Because each object is built up uniquely, 3D printing is the choice for people and companies who want to make unique and customized items, or small series of objects. In contrast, other processes, such as injection molding are much better at making thousands or millions of copies of something cheaply.
The correct technical term for 3D printing is Additive Manufacturing. However, the public almost exclusively uses the term 3D printing.
Traditionally, 3D printing has been used for concept cars, visual models for consumer electronics, surgical guidesand prototypes. Nowadays, 3D printing is also used for jewelry and fashion design, art, architecture, toys, and interior design.
There are a number of 3D printing technologies such as Fused Deposition Modeling, Laser Sintering, Stereolithography, Direct Metal Laser Sintering, Polyjet etc. and they all work differently.
More consumers are discovering 3D printing and using 3D printing services and home 3D printers to make gifts, toys, art and much more. Home 3D printers are either desktop 3D printers such as the Objet24, or Kit 3D printers such as the UP!, Makerbot, and Ultimaker. 3D printing services, on the other hand, use high end commercial systems by companies such as 3D Systems, EOS, Objet, Stratasys, Z Corp, Arcam, Layerwise, and Concept Laser.
You can now 3D print in a host of different materials such as ABS plastic, polyamide (nylon), glass filled polyamide, stereolithography materials (epoxy resins), titanium, steel, wax, photopolymers and polycarbonate.
Currently you need a 3D design to 3D print. These designs could come from any 3D design software such as Sketch Up, ZBrush, or Rhino. The 3D printers themselves work with the STL file format and this is still the most popular in the industry. However, rest assured we accept a wide variety of file formats in our 3D print lab.
To design an object for 3D printing a number of things must be taken into account such as: manifoldness, water tightness, correct normals, scale and wall thickness.

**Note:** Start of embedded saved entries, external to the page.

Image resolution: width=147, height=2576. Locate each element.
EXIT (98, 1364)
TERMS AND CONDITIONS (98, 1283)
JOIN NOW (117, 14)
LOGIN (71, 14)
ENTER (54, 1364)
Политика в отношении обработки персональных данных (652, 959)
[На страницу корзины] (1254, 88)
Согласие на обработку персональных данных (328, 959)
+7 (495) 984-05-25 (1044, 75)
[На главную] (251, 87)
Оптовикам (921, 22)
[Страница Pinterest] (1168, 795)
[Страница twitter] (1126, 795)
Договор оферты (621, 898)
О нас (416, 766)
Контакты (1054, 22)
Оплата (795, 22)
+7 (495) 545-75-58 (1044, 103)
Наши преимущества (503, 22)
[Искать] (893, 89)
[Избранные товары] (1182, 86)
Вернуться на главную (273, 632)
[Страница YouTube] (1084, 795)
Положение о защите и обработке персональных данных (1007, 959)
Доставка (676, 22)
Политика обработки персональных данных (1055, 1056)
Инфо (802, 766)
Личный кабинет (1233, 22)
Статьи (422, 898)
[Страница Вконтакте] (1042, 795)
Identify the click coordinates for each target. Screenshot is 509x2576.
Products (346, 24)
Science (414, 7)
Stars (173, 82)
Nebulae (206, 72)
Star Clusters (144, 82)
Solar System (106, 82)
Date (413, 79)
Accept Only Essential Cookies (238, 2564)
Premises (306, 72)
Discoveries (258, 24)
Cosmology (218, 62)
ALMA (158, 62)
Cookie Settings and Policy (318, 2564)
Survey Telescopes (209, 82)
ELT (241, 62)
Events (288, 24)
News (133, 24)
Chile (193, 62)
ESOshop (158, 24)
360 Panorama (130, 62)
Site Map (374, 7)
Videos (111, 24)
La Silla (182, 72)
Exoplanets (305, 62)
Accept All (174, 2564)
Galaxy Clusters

Once again, our 3D print lab comes to the rescue when you upload a file that doesn’t meet thett requirements for a printable file.
According to Joris Peels, former Community Manager i.materialise, 3D printing will not be used by “everyone to make anything” but rather be used by some to make the things they care about most. Furthermore, he believes that through this path, 3D printing will come to slow down mass production and to slack the heavy burden that mass manufacturing is exacting on our planet. Joris wrote a nice series of blog posts about this topic, which are quite worth reading.